Su mano había encontrado un pequeño cilindro, que sobresalía del suelo unos quince centímetros. Se agachó para mirarlo más de cerca, bajo la débil iluminación del valle.
—¿Qué es? —susurró Ariel, aproximándose al joven—. Esto no tiene ningún control… ¿Y si los sensores están en otra parte?
—Es posible —admitió Derec—. Pero fíjate en su altura. ¿Por qué harían tal cosa? Aquí nada está fuera de lugar sin un motivo. Tampoco malgastan el material.

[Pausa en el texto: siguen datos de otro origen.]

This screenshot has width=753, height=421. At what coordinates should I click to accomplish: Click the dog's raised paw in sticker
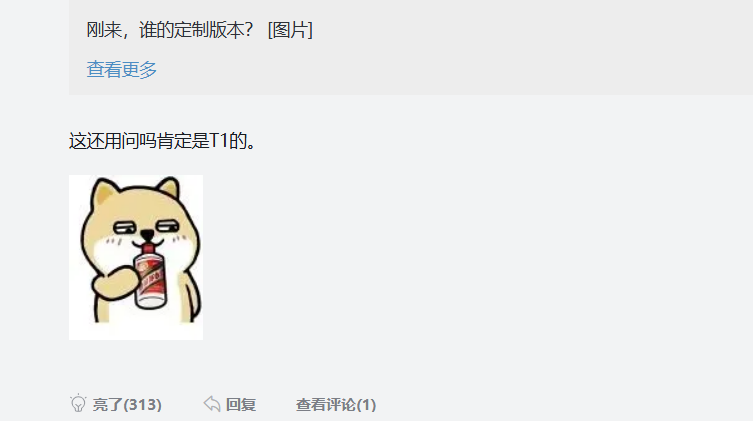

—Derec, no podemos seguir aquí sentados y tratar de adivinar las cosas. ¿Quién sabe? —continuó—. Tal vez deberíamos correr un poco más, ¿no?
Derec negó con la cabeza.
—Esta es la única oportunidad real que tenemos. Vamos, ayúdame a desenterrarlo.
—¿Qué?
—¡De prisa! Si no, ¿por qué ha de ser tan alto? Esta cosa posee un sensor. Probablemente calibra la humedad del aire, las precipitaciones y quién sabe qué más…
—¿Cómo lo sabes?
—Pienso que lo diseñaron con esa altura para que no quede camuflado cuando se realizan las tareas del suelo, durante la siega y otros cuidados de la tierra. Si quedara cubierto con hojarasca o tierra, dejaría de funcionar el sensor. ¡Vamos!
Derec empezó a escarbar el suelo blando y oscuro, que los robots funcionales revolvían constantemente, amontonando la tierra en torno al cilindro.
Ariel le imitó sin discutir más. Hallaron el suelo lo bastante húmedo como para ir cubriendo con tierra el cilindro, amontonándola con firmeza. No tardó mucho en estar cubierto. Derec se limpió la tierra de las manos con la ayuda de unas hojas.
—¿Y ahora, qué? —preguntó Ariel, limpiándose también las manos—. No ha ocurrido nada.